(2026-04) Efficient Partially Blind Signatures from Isogenies
2026-04-08
(Partially) blind signatures are foundational cryptographic primitives that enable privacy-preserving authentication in digital systems. Blind signatures allow a user to obtain a signature on a message without revealing its content, while partially blind signatures permit the controlled inclusion of agreed-upon public information into the signed message. These primitives are central to applications such as electronic voting, anonymous credentials, and digital cash.
The first isogeny-based construction of (partially) blind signatures, CSIOtter, were proposed by Katsumata et al. at CRYPTO'23. However, its concurrent security was later broken by Katsumata et al. (CRYPTO'24) and Do et al. (EUROCRYPT'24). These findings imply that CSI-Otter is secure only in sequential settings. Recently, Hanzlik et al. (ASIACRYPT'25) has proposed a novel framework for concurrently secure blind signatures which can be instantiated from isogenies with smaller signature size (but larger public key and secret key size). It is not known yet whether their construction can be extended to partially blind signatures.

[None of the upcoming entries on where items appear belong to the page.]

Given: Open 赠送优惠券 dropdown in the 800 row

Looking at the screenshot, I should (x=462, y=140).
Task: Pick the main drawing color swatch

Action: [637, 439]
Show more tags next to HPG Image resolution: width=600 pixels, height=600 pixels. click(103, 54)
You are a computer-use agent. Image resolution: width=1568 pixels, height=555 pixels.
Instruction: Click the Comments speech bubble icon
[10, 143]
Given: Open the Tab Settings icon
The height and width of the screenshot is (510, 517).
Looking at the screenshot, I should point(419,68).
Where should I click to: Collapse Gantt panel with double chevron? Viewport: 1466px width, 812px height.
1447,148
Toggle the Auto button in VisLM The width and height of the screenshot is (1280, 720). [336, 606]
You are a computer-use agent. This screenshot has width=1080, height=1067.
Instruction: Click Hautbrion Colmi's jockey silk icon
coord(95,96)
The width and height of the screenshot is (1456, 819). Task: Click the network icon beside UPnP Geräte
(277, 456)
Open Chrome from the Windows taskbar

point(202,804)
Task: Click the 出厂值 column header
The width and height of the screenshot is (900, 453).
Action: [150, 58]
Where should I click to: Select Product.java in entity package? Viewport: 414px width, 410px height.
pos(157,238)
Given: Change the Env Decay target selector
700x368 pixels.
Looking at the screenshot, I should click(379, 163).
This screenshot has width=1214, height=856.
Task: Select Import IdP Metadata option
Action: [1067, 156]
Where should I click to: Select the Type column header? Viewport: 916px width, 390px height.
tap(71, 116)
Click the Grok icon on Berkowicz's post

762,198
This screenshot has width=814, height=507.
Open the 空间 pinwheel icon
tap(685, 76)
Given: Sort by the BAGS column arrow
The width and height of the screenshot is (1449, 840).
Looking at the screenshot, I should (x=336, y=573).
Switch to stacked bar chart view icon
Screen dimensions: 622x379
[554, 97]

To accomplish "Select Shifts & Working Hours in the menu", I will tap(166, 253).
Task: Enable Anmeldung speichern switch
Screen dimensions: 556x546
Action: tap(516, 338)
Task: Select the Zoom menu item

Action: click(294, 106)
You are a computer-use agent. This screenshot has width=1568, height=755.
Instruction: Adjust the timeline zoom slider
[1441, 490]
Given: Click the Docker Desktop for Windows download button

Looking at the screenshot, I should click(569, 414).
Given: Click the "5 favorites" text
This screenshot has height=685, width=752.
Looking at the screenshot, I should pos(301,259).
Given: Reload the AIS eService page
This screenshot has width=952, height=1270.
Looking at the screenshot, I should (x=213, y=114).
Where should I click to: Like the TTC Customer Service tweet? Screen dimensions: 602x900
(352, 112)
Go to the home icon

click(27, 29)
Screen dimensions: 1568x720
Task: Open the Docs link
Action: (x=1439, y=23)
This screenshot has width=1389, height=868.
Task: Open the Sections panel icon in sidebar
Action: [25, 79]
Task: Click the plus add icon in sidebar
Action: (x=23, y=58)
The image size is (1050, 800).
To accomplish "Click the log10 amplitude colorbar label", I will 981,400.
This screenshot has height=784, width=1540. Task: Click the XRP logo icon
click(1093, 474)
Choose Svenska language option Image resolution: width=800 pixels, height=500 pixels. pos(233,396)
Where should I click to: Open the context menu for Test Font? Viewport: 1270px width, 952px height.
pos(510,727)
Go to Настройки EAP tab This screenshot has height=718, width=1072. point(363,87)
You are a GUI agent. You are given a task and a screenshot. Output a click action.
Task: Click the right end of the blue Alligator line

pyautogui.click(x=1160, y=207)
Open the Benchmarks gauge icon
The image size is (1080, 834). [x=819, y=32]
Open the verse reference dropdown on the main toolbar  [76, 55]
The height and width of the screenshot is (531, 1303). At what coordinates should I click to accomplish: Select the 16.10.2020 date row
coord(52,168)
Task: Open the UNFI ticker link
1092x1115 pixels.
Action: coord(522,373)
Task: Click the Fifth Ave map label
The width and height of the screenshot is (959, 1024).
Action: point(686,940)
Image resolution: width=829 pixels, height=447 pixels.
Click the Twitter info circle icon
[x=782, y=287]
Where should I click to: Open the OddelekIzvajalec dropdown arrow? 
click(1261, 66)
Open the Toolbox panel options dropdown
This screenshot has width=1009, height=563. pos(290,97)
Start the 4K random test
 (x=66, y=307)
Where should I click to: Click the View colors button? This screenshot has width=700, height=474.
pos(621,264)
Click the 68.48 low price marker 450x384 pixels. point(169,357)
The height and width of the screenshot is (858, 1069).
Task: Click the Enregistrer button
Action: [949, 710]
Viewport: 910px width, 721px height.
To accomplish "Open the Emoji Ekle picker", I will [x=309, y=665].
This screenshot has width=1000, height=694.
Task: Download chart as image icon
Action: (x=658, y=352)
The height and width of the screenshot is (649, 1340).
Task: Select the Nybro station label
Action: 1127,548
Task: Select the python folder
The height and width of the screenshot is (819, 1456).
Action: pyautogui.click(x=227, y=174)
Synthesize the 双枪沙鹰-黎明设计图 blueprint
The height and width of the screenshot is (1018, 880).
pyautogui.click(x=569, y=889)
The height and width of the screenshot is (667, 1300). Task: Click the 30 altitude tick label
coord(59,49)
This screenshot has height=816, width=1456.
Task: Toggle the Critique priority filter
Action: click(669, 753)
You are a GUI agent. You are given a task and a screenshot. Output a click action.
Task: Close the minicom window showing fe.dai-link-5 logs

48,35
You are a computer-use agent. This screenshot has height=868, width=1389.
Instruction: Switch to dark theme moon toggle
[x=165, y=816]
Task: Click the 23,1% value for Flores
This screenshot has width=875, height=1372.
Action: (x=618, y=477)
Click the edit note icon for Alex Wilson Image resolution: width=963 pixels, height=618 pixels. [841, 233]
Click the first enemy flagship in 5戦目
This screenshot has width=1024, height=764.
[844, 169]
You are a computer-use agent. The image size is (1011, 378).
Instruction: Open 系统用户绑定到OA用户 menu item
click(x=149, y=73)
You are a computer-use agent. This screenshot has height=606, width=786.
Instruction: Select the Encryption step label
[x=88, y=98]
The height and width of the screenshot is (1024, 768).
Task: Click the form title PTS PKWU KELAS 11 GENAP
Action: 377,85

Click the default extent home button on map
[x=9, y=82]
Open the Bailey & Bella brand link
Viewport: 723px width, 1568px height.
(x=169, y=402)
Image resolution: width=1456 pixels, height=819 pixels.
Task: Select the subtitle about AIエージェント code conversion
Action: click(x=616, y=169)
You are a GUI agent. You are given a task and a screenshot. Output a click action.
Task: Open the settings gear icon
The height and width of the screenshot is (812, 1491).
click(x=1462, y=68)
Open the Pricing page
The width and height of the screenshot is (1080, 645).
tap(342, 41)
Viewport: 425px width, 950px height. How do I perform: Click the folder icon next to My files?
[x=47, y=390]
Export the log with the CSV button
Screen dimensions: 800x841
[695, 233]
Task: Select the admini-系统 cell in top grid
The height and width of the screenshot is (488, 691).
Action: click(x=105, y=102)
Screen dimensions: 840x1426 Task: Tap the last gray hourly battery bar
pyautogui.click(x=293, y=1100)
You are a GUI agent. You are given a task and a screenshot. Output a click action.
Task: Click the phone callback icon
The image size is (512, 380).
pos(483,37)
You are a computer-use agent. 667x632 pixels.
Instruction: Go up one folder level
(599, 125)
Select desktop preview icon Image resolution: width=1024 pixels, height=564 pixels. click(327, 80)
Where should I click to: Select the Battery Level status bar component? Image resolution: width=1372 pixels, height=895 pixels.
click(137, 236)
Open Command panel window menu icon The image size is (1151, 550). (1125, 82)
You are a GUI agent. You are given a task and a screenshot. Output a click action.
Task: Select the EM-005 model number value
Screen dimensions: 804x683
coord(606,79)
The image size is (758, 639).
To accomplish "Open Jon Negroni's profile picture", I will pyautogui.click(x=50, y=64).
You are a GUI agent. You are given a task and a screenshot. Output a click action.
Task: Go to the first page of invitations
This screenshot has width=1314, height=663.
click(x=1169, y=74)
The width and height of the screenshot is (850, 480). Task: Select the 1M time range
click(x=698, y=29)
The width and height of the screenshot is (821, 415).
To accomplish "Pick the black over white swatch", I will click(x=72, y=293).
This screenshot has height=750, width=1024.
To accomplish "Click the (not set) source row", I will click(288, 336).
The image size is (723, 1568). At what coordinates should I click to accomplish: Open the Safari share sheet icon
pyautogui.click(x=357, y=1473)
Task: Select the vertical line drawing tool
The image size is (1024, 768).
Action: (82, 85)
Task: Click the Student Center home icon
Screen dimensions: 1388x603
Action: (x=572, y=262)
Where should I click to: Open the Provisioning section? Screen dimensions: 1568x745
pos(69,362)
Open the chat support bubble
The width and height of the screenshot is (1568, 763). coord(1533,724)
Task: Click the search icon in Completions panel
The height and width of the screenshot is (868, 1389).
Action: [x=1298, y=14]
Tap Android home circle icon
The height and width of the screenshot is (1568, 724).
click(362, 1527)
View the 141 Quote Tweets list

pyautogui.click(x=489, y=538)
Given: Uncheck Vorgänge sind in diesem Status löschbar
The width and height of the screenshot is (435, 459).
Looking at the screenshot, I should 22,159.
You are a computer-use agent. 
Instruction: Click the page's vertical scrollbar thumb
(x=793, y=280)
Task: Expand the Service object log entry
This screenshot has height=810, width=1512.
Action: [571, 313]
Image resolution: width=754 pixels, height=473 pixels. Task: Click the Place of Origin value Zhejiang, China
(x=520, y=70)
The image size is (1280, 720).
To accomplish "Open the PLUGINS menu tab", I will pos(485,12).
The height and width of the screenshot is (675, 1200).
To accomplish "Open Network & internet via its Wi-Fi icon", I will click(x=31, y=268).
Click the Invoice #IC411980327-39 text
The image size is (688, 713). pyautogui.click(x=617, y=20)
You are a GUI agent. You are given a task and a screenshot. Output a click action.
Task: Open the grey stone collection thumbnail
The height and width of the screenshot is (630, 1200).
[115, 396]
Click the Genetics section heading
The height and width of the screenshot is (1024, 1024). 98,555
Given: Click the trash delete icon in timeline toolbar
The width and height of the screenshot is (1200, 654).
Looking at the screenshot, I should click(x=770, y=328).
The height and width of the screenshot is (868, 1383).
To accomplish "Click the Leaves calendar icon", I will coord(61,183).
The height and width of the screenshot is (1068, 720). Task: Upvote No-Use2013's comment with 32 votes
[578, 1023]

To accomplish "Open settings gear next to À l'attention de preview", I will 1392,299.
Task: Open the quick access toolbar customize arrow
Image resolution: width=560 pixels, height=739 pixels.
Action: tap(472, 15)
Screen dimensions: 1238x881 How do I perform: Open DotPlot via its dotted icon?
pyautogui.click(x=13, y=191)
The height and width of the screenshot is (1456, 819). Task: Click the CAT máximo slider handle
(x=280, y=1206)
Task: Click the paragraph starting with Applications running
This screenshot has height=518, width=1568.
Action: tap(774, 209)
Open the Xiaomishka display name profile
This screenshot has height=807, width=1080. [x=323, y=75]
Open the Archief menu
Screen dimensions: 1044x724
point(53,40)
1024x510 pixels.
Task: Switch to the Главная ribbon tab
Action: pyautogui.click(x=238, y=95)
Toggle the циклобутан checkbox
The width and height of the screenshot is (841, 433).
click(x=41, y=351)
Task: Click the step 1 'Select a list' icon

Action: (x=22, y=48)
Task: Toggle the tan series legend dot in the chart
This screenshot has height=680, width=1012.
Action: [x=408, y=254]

In this paper, we present a new and efficient construction of partially blind signatures based on isogenies with substantially smaller signature and public key sizes than CSI-Otter. This makes our construction the most compact post-quantum partially blind signature scheme known to date. As similar to CSIOtter, our scheme uses small challenge space resulting in only achieving sequential concurrent security. Our design follows the Abe-Okamoto paradigm in the group action setting, building upon the framework introduced by Tessaro and Zhu (EUROCRYPT'22), whose security is based on the Discrete Logarithm Problem. We rigorously prove the security of our scheme in the Algebraic Group Action Model and the Random Oracle Model, under the hardness assumption of the Group Action Discrete Logarithm Problem.